To ask Her Majesty's Government what assessment they have made of instances of taking children into care under safeguarding law in relation to female genital mutilation (FGM) (1) before, during and after a prosecution for FGM, irrespective of the outcome of the investigation and prosecution, and (2) in cases when family members are willing and able to take responsibility for them.

Photo of Baroness Jenkin of Kennington Baroness Jenkin of Kennington Conservative

To ask Her Majesty's Government what assessment they have made of instances of taking children into care under safeguarding law in relation to female genital mutilation (FGM) only on the basis of risk factors, such as the fact that the child’s mother had been subject to FGM, without direct evidence that the child is going to be subjected to FGM.

Photo of Baroness Berridge Baroness Berridge Parliamentary Under-Secretary (Department for International Trade) (Minister for Women), The Parliamentary Under-Secretary of State for Education

This information is not held centrally. Data on children being taken into care does not identify the cases where female genital mutilation (FGM) was the reason for the child going into care.

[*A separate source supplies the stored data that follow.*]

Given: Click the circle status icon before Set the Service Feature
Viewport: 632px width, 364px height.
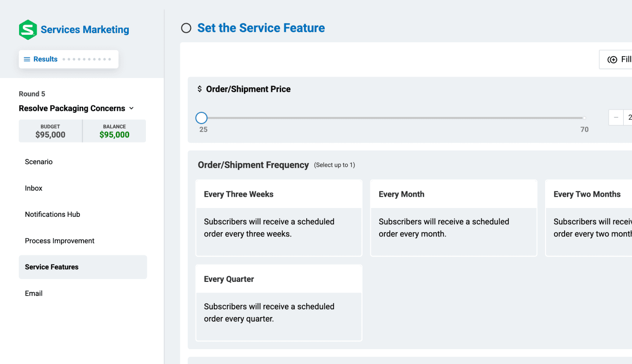Looking at the screenshot, I should [x=186, y=28].
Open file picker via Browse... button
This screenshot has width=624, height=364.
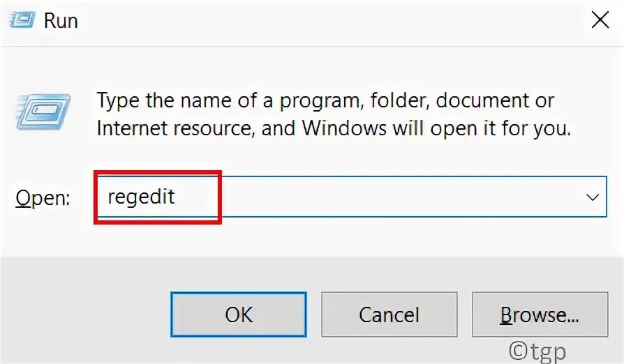[x=540, y=314]
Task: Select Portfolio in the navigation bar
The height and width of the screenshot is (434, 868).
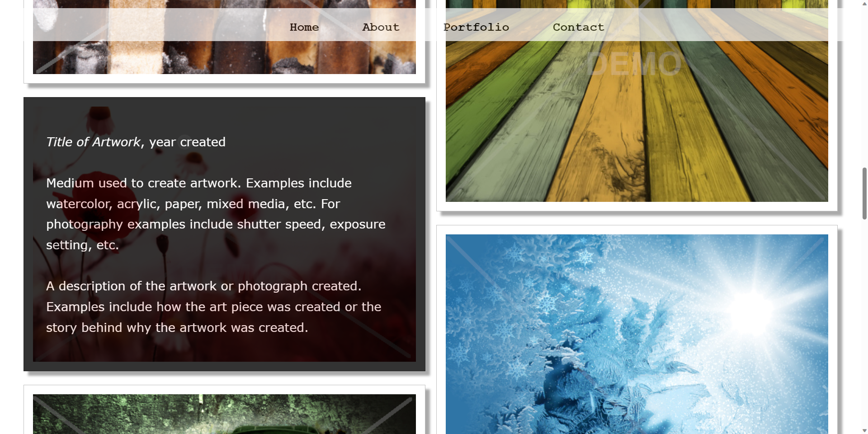Action: (x=476, y=27)
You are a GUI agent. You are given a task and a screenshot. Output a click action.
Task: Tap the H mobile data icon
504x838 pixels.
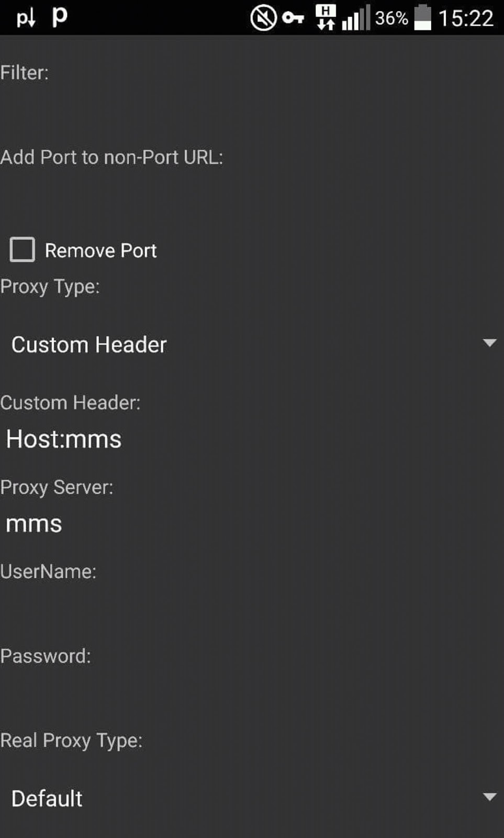point(326,17)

FGM is child abuse and it is illegal. The government is determined to eradicate FGM here and abroad and it cannot be condoned or ignored on the basis of it being a 'cultural tradition'. Services should safeguard children from this abuse as from any other form of abuse. The statement of the knowledge and skills required by child and family social workers includes that they should be able to take account of harmful practices in specific communities such as female genital mutilation.